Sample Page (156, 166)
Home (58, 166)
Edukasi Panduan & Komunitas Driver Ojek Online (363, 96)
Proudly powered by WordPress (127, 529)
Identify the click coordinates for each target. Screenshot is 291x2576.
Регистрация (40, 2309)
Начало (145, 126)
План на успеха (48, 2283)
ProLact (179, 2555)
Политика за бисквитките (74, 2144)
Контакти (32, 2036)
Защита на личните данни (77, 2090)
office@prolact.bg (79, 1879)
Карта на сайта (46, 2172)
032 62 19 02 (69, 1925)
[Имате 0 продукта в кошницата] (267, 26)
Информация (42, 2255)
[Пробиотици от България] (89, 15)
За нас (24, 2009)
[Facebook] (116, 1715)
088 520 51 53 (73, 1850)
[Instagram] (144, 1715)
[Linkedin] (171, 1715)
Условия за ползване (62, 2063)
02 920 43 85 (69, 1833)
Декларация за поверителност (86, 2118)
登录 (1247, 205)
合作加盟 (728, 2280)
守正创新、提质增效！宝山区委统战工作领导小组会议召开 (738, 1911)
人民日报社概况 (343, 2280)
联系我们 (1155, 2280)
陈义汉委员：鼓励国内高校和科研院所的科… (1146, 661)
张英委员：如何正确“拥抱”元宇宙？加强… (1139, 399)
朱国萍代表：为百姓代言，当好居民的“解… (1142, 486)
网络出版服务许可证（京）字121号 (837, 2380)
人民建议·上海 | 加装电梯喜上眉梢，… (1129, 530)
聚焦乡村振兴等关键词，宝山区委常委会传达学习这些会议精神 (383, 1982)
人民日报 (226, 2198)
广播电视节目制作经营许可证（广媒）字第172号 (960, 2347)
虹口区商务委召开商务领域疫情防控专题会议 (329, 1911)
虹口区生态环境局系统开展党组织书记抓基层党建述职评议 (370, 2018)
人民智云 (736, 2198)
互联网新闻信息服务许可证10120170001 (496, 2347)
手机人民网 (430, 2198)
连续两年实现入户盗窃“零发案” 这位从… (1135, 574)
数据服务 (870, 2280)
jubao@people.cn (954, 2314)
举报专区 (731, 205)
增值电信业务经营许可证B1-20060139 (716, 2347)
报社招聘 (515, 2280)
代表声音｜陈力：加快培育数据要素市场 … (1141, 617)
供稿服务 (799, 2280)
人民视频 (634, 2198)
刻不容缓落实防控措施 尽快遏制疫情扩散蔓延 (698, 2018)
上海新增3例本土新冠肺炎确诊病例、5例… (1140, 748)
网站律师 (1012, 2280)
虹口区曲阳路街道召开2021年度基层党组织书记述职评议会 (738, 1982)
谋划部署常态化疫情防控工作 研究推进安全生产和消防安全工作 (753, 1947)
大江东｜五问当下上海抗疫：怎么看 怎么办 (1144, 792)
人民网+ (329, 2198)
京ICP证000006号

++++++++++++++++++++

▶ [DESCRIPTION OF THE TASK]:
Output consists of exactly the lines from the one containing "Edukasi Panduan &" to the end of the records above, retyped without change and with nothing extra.

▶ [REPLY TO THE EXERCISE]:
Edukasi Panduan & Komunitas Driver Ojek Online (363, 96)
Proudly powered by WordPress (127, 529)
Identify the click coordinates for each target. Screenshot is 291x2576.
Регистрация (40, 2309)
Начало (145, 126)
План на успеха (48, 2283)
ProLact (179, 2555)
Политика за бисквитките (74, 2144)
Контакти (32, 2036)
Защита на личните данни (77, 2090)
office@prolact.bg (79, 1879)
Карта на сайта (46, 2172)
032 62 19 02 (69, 1925)
[Имате 0 продукта в кошницата] (267, 26)
Информация (42, 2255)
[Пробиотици от България] (89, 15)
За нас (24, 2009)
[Facebook] (116, 1715)
088 520 51 53 (73, 1850)
[Instagram] (144, 1715)
[Linkedin] (171, 1715)
Условия за ползване (62, 2063)
02 920 43 85 (69, 1833)
Декларация за поверителност (86, 2118)
登录 (1247, 205)
合作加盟 (728, 2280)
守正创新、提质增效！宝山区委统战工作领导小组会议召开 (738, 1911)
人民日报社概况 (343, 2280)
联系我们 (1155, 2280)
陈义汉委员：鼓励国内高校和科研院所的科… (1146, 661)
张英委员：如何正确“拥抱”元宇宙？加强… (1139, 399)
朱国萍代表：为百姓代言，当好居民的“解… (1142, 486)
网络出版服务许可证（京）字121号 (837, 2380)
人民建议·上海 | 加装电梯喜上眉梢，… (1129, 530)
聚焦乡村振兴等关键词，宝山区委常委会传达学习这些会议精神 (383, 1982)
人民日报 (226, 2198)
广播电视节目制作经营许可证（广媒）字第172号 (960, 2347)
虹口区商务委召开商务领域疫情防控专题会议 (329, 1911)
虹口区生态环境局系统开展党组织书记抓基层党建述职评议 (370, 2018)
人民智云 (736, 2198)
互联网新闻信息服务许可证10120170001 (496, 2347)
手机人民网 (430, 2198)
连续两年实现入户盗窃“零发案” 这位从… (1135, 574)
数据服务 (870, 2280)
jubao@people.cn (954, 2314)
举报专区 (731, 205)
增值电信业务经营许可证B1-20060139 (716, 2347)
报社招聘 (515, 2280)
代表声音｜陈力：加快培育数据要素市场 … (1141, 617)
供稿服务 (799, 2280)
人民视频 (634, 2198)
刻不容缓落实防控措施 尽快遏制疫情扩散蔓延 (698, 2018)
上海新增3例本土新冠肺炎确诊病例、5例… (1140, 748)
网站律师 (1012, 2280)
虹口区曲阳路街道召开2021年度基层党组织书记述职评议会 (738, 1982)
谋划部署常态化疫情防控工作 研究推进安全生产和消防安全工作 (753, 1947)
大江东｜五问当下上海抗疫：怎么看 怎么办 (1144, 792)
人民网+ (329, 2198)
京ICP证000006号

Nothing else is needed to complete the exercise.